Employee advocacy and coordination platform Addvocate has launched a new pricing structure and also rolled out new social actions that users can take on Twitter and Facebook. And since updates should come in a set of three, it has added ex-Oracle VP Piers Cooper as its Chief Operating Officer.
Official pricing
Six months after the company launched its “Name Your Own Pricing” program, Addvocate has put together a formal pricing structure that it says will disrupt the traditional enterprise sales model. Now companies with up to five users can use the service for free, but any additional seats is $5 more per month per user. If there are 100 users, the cost is $299 per month. Naturally, each tier comes with specific features.
Addvocate’s co-founder and CEO Marcus Nelson says, “There’s no better company advocate than your own employees – but too few companies know how to encourage employees to participate, how to validate that participation, or how to coordinate authorized messages. We designed this pricing to make it easy for all companies, regardless of size, to unleash the power of their employees’ social voices to boost sales, satisfy customers, and enhance the reputation of their brands.”
When the company launched its “Name Your Own Price” campaign, it was a bold move. After all, users selected what they wanted to pay during this 30-day experiment and it was locked in for six months.
It turns out that Addvocate’s gamble paid off as Nelson tells us that the average bid price per employee was $5.40 with the deployment size for a medium business being 87 people.
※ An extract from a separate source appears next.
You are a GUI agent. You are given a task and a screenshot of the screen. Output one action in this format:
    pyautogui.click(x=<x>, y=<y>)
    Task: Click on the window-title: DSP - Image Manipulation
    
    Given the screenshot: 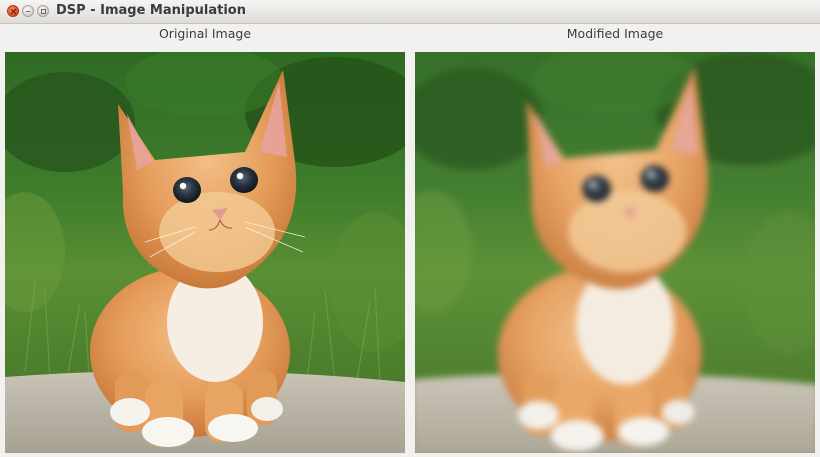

The company even saw its average lift in clicks per share be 7.2 — basically a 7 time multiplier in how users engaged with content.
New social actions
Along with the new pricing structure, Addvocate is also releasing an update that gives companies the ability to be more engaged on social media from right within the app. Currently, the service only allows employees to post to Twitter and Facebook. With this update, employees can better interact in real-time with their customers with the ability to retweet, quote posts, Like, share, and comment — right within the platform.
Addvocate also looks at ‘big data’ to help companies and their employees better understand what’s being talked about and to analyze social interactions between them and their customers. In a sense, it’s acting almost akin to a tracking system to measure employee performance.
Another new feature being added today is moderation and promoted content. Company admins are receiving new controls to help them track and respond to pressing and relevant information being targeted at the brand. Admins can look at content that their employees are sharing and either reject or accept it going out.
With promoted content, each company receives up to three slots in which they can prioritize what should be responded to. Think of it almost like sticky content — if your brand received great coverage on a product launch, you might be inclined to use one of those three slots to request your employees to share the post with their followers.
Each item shared in one of the promoted slots will expire after a certain period of time — although Addvocate isn’t sure what that time limit is right now. If all the slots are taken and a new piece of content is added, it will bump the oldest one out.
Oracle VP joins Addvocate as COO
Addvocate is also making changes to its leadership team. With the addition of Piers Cooper to its rank, the company is becoming more in tune with the needs of the enterprise. Cooper previously was a General Partner with McKenna Capital and also serviced as VP Strategic Business Development at Oracle.
What is Addvocate?
Addvocate is a company started by Marcus Nelson, co-founder of customer service platform UserVoice and the former Director of Social Media at Salesforce, and Abraham Williams. It’s geared towards helping companies identify internal champions, measuring an employee’s role in social media, and helping to make sure social media is used properly when the time comes.
It has raised a small angel round of funding from investors including Scott Banister, Jesse Engle and Kyle Sollenberger from CoTweet/ExactTarget (now Salesforce), Jin Koh, Ed Nusbaum, Todd Richarson, Yi Lee, and Tim Kopp.